REQUIREMENTS:
Return everything in the data below from the line containing "1504x812 pixels." down to the line containing "Action: point(1192,115)", word for word, with the pictures left out.

RECORDED INFORMATION:
◇ ◇ ◇ ◇ ◇ ◇ ◇
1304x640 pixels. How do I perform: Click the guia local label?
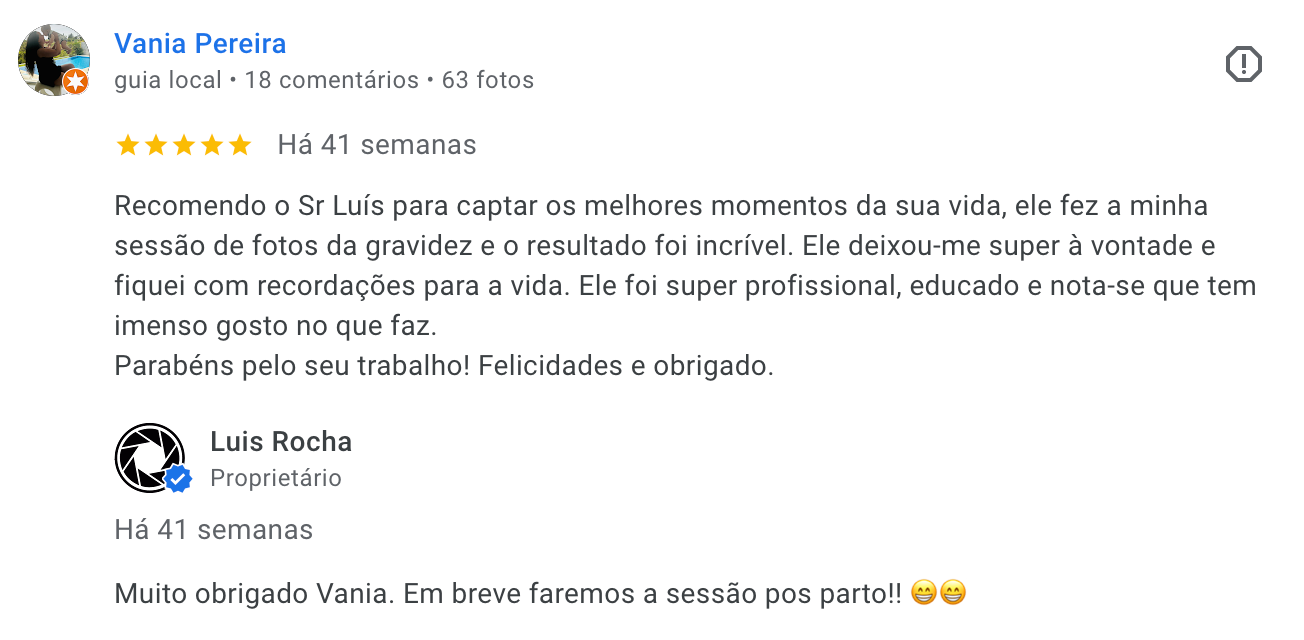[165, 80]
◇ ◇ ◇ ◇ ◇ ◇ ◇
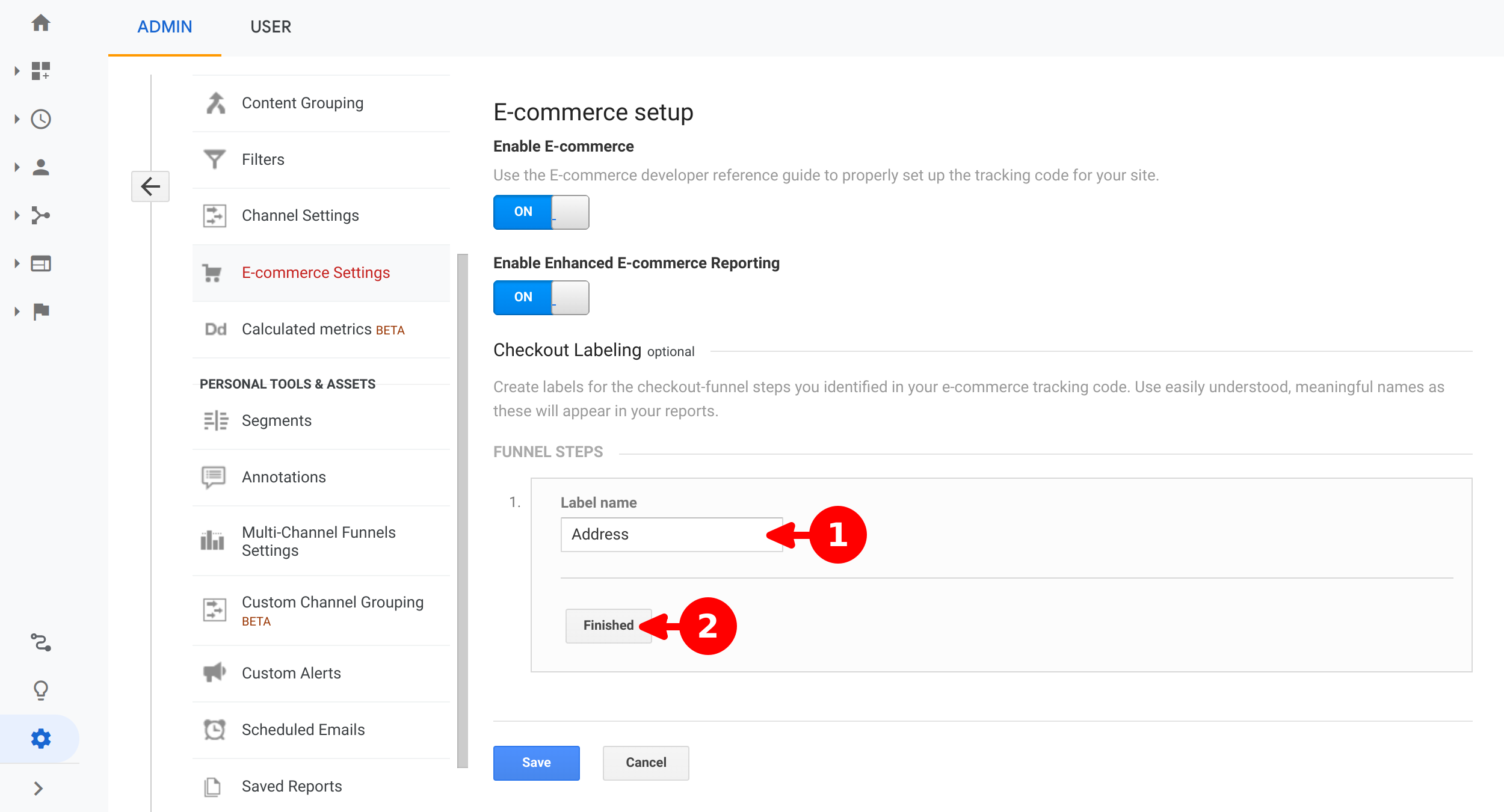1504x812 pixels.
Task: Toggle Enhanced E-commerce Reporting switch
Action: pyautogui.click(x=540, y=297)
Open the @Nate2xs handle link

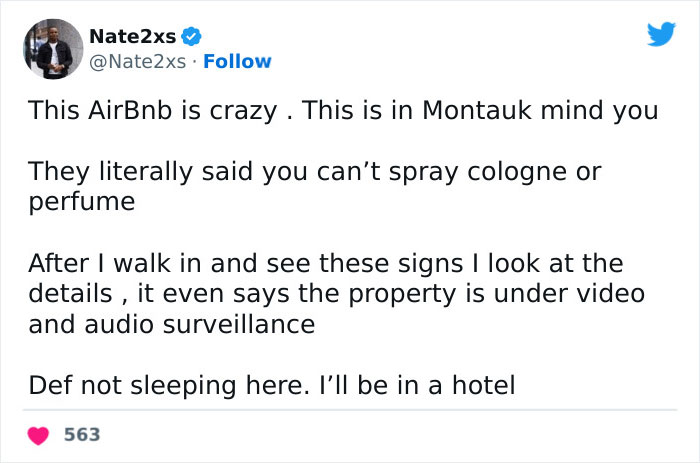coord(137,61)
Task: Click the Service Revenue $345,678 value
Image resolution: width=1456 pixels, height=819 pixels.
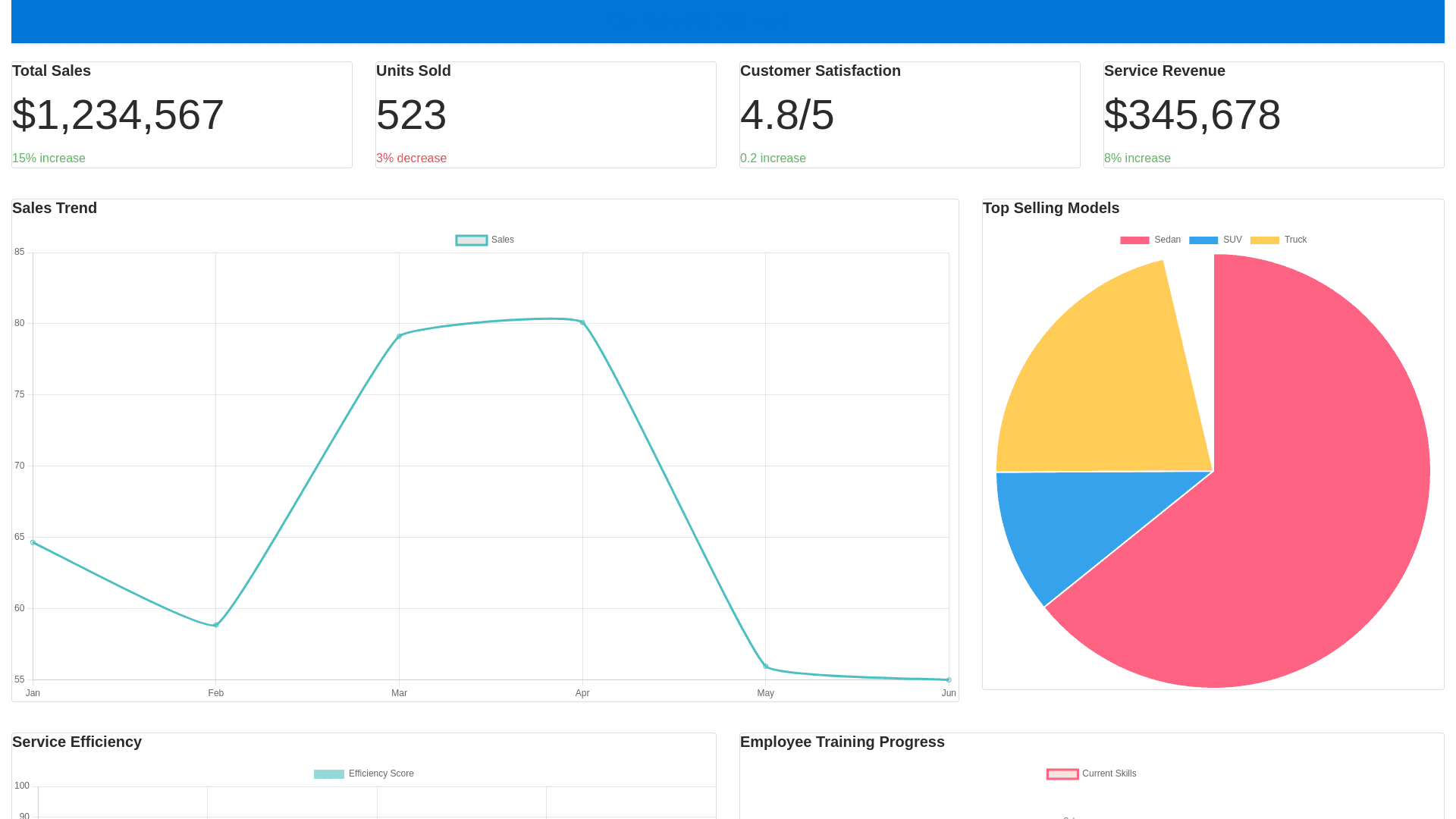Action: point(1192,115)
◇ ◇ ◇ ◇ ◇ ◇ ◇
ANSWER TO THE EXERCISE:
1504x812 pixels.
Task: Toggle Enhanced E-commerce Reporting switch
Action: pyautogui.click(x=540, y=297)
Open the @Nate2xs handle link

coord(137,61)
Task: Click the Service Revenue $345,678 value
Image resolution: width=1456 pixels, height=819 pixels.
Action: point(1192,115)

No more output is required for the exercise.